→ **Reading text**
Begin
Static information storage and retrieval – Addressing – Sync/clocking
Reexamination Certificate
1999-07-02
2002-01-08
Zarabian, A. (Department: 2824)
Static information storage and retrieval
Addressing
Sync/clocking
C365S189050
Reexamination Certificate
active
06337833
ABSTRACT:
BACKGROUND OF THE INVENTION
1. Field of the Invention
This invention relates to a high-speed memory device the internal circuitry whereof operates in synchronization with a clock signal, and particularly to a memory device wherewith the current consumed in conjunction with clock signal supply is reduced.
2. Description of the Related Art
With a synchronous DRAM (SDRAM) of the clock-synchronized type, an input buffer inputs externally supplied signals in synchronous with supplied clock signals, the internal circuitry operates in pipeline fashion synchronously with the clock signals, and read out data are output from a data output circuit synchronously with the clock signals. By effecting synchronization with the clock signals, high-speed operation is realized.
End
→ **What is needed**
Transcribe part of the patent text word for word, beginning at the words "2. Description of" and stopping after the words "operation is realized.".

→ **Stored records**
Begin
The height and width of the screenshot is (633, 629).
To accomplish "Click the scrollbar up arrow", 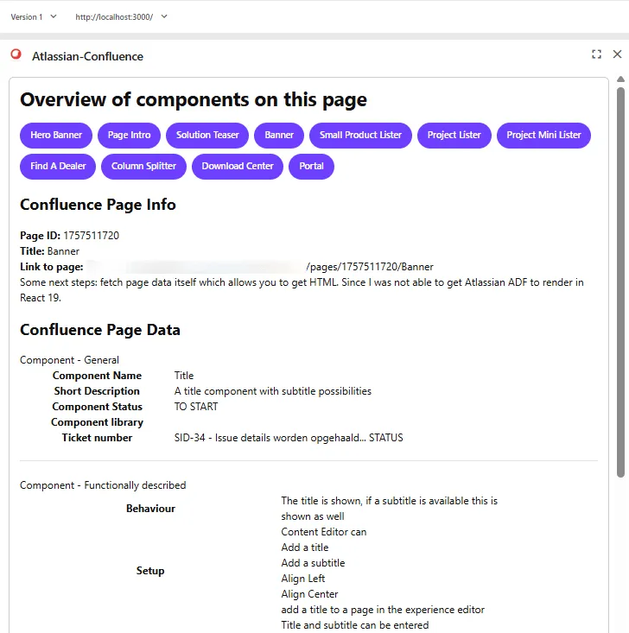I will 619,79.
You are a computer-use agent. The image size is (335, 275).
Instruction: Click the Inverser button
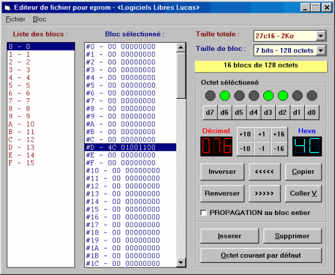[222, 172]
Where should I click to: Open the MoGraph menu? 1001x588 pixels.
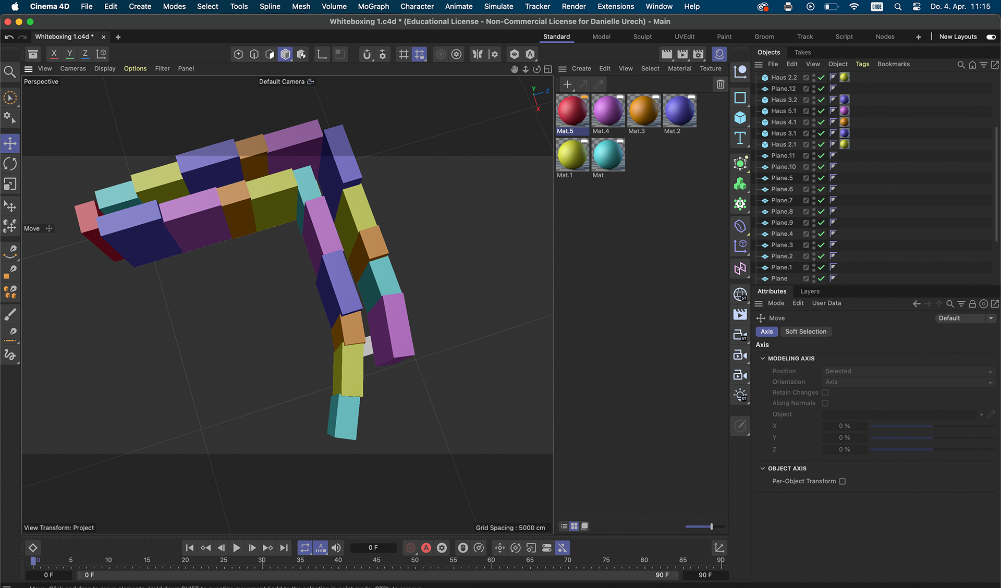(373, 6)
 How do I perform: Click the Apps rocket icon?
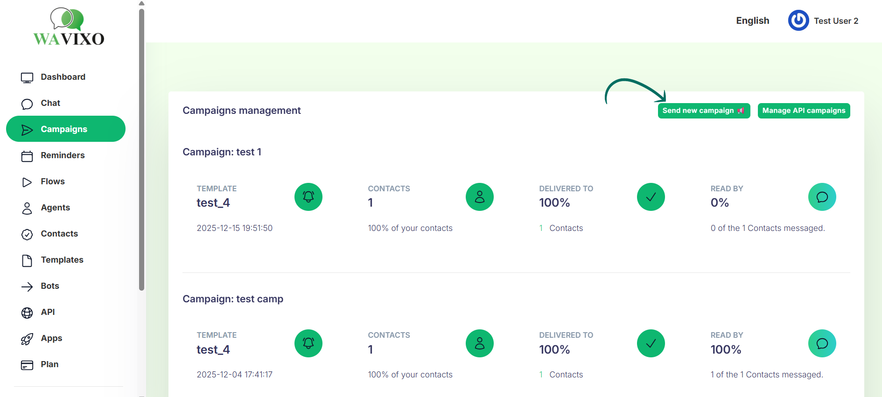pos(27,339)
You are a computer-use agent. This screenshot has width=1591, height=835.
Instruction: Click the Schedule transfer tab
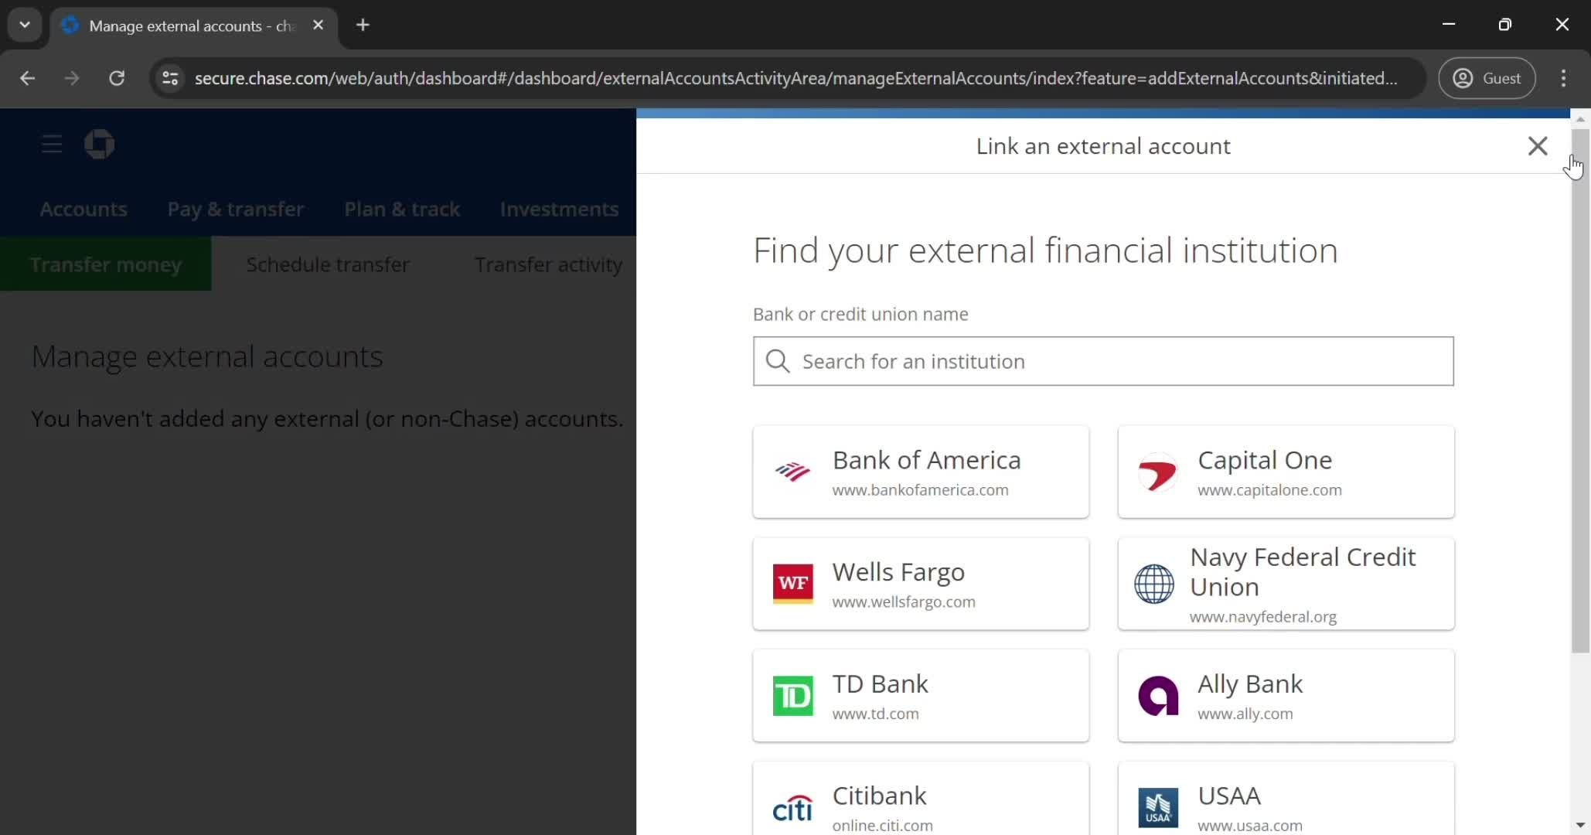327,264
End
→ **Reply to the exercise**
2. Description of the Related Art
With a synchronous DRAM (SDRAM) of the clock-synchronized type, an input buffer inputs externally supplied signals in synchronous with supplied clock signals, the internal circuitry operates in pipeline fashion synchronously with the clock signals, and read out data are output from a data output circuit synchronously with the clock signals. By effecting synchronization with the clock signals, high-speed operation is realized.